Command Languages

Introduction

The lecture on utilities looked at the general characteristics of utilities supplied with an O/S, and the most common of the Unix versions of these.

The most important utility is the command processor, which usually is an interpreter for a command language of some kind (procedural, graphical, etc). Command languages are distinguished by the level of object they operate on: files and processes. They also have the typical constructs of programming languages: variables, conditionals and loops.
Languages and the levels they work at
These are


Generic Command Language Operations

Contents

Manage processes
Execute commands
Variables
Loops and conditionals
Command languages and their shells have the following capabilities

Manage processes

The O/S is ultimately responsible for process management. The shell provides a simple interface to this. It allows
Process creation
In a command line environment, the shell usually provides a prompt at which you can type a command. In a GUI environment, it provides menus and supplies icons. A GUI will also usually provide a link between file types and the program that will handle them, so that selecting a file will start the corresponding program.
Process destruction
In a command line environment, a process may be killed by keyboard actions or by special programs. In a GUI environment it may be killed by window manager actions.
Running processes
Usually a process will start running immediately its program is ``selected''. There may be means of scheduling it to run at later times, to restart a stopped process, etc.
Process suspension
There will be a means of switching processor control away from a process till the user decides to resume it

Execute commands

Most shells have a set of builtin commands. The Unix shells maintain ``current working directory'' in each shell. So the cd command must run as an internal command so that the shell can keep track of the value. The exit command, to terminate execution of the shell, must also be internal.

If a command is not an internal one, then it is expected to be run from a program on disk. The shell will have a means of searching for this (using the PATH variable in Unix and DOS). Once found, a new process will be started for this.

Variables

Command languages typically have untyped variables. They usually do not have to be declared. i.e. make it simple to use them.

Loops and conditionals

To qualify as a language, command languages must have some form of conditional and loop (or recursion or goto's). This in turn requires a Boolean mechanism.

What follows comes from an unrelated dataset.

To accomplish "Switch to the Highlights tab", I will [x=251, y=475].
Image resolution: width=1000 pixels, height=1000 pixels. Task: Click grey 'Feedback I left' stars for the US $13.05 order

An appropriate one for process control languages is to use the termination status of a process.

A process is started and eventually terminates. It may consider that it has performed its task successfully, so its ``boolean'' value is true. If it failed, its ``boolean'' value is false. MSDOS uses errorlevel for this, Unix uses exit codes.


Unix Command Language - bash

History

Family tree
From http://www.ibm.com/developerworks/aix/library/au-speakingunix_commandline/

Process management

Process creation

At the command line prompt, a process may be started by typing the name of the command (and any command line arguments) and pressing return.

If a command line finishes with an ampersand `&' then it will be run asynchronously. Without this, it will run synchronously.

The shell command interpreter reads the user input and then starts a process using the fork and exec system calls.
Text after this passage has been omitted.